Entre las brumas de mi memoria sale a relucir ahora un cuento de aparecidos que él hacía. Contaba que una vez se levantó de madrugada para arreglar un pozo en Hormiguero y al ir a ensillar su yegua pinta, en el lindero del potrero, le salió al paso una sábana blanca que brillaba con una luz interior. 
Aterrado, trató de cortar camino hacia la derecha, pero aquella forma también se movió en ese sentido. Por último, en un momento en que el espectro se quedó quieto, pudo ponerle los arreos al animal y huir despavorido a lo largo de la calle. La luz lo fue persiguiendo hasta la mata de mangos huevos de toro. Allí desapareció.
—Ése es un muerto que quiere algo —le dijo a Machín—. Te convendría ponerle una asistencia. Algo así como una jícara con ron y tabaco.
Mi padre se moría de la risa con esas cosas. Se lo tiró a broma y nunca le puso tales ofrendas al difunto. Lo cierto es que yo quedé impresionado y no salía de noche al portal, y mucho menos osaba mirar hacia la mata por miedo a encontrarme con el fantasma.
La última anécdota curiosa del viejo Pancho fue la de su muerte.

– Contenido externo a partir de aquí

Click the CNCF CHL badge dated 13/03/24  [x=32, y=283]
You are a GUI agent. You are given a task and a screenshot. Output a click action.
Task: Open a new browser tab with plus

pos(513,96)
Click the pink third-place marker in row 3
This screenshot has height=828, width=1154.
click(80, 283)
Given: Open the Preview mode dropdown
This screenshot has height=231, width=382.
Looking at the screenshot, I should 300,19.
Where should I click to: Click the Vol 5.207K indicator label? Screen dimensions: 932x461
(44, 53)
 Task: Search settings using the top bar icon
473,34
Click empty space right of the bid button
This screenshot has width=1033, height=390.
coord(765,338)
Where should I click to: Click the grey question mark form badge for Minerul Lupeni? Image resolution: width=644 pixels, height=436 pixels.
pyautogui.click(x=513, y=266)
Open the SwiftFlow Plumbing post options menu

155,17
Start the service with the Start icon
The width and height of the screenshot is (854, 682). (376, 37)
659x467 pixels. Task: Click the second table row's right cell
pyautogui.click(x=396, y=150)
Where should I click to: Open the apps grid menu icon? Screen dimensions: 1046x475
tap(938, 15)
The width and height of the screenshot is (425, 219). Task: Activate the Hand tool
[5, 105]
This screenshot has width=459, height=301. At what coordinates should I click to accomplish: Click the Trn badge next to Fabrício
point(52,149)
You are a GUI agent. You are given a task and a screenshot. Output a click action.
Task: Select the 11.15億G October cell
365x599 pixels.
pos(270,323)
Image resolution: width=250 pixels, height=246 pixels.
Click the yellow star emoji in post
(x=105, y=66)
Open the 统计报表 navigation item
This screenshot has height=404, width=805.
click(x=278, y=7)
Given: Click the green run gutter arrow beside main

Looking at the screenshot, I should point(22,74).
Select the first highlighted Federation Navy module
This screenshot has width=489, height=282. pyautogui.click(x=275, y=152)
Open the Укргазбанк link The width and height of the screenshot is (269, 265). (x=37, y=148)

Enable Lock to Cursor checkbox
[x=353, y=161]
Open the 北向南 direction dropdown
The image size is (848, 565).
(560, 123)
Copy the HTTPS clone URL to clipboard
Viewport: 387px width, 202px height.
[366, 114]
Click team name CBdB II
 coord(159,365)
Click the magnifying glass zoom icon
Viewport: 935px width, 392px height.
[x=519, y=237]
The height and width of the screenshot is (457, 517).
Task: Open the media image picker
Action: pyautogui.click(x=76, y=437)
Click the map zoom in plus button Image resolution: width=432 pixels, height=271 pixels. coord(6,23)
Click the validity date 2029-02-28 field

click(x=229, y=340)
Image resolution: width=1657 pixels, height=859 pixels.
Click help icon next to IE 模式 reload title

Tenía como noventa años cuando comenzó a padecer ataques del corazón. Lo habían dado por muerto dos veces y en las dos revivió pocos minutos después. Volvió a ser el mismo viejo Pancho de siempre, dicharachero y bebedor de su mezcla de cal con arena. 
Ahora analizo yo, en retrospectiva, que pudieron tratarse de estados de síncope producidos por un bloqueo cardíaco. Algo que se hubiera resuelto con un marcapasos, pero en aquellos tiempos, ni pensarlo. Pasó unos meses sin ataques hasta que un día reunió a la familia.
—Busquen a Machín para que cocine un fricasé de guanajo —les dijo—. Vamos a comer todos hasta hartarnos porque mañana es mi partida.
—No joda, tío —le respondió mi padre cuando se encontraron—. Hay viejo Pancho pa’ rato.
No obstante, le hizo caso y cocinó el fricasé. Pancho también mandó a buscar a Emilio Fuentes, el dueño de la funeraria de Palmira, para que comiera con él. Eran buenos amigos. Durante la cena, mientras brindaban con vino de fruta bomba, el viejo le recordó una apuesta que habían hecho de jóvenes.
—Sí, no se me olvida —dijo Emilio—. Al primero de los dos que muera, el sobreviviente le paga el entierro.
—¡Pues prepárate —exclamó Pancho con voz luctuosa—, porque es mañana! Al otro día, a las dos de la tarde, le repitió el síncope. Pero esta vez el viejo Pancho no volvió. Si alguien del más allá le tendió una mano, él se aferró a ella para cumplir su promesa y ganar la apuesta. Era incapaz de escribir, pero sus recuerdos merecen perpetuarse en un papel.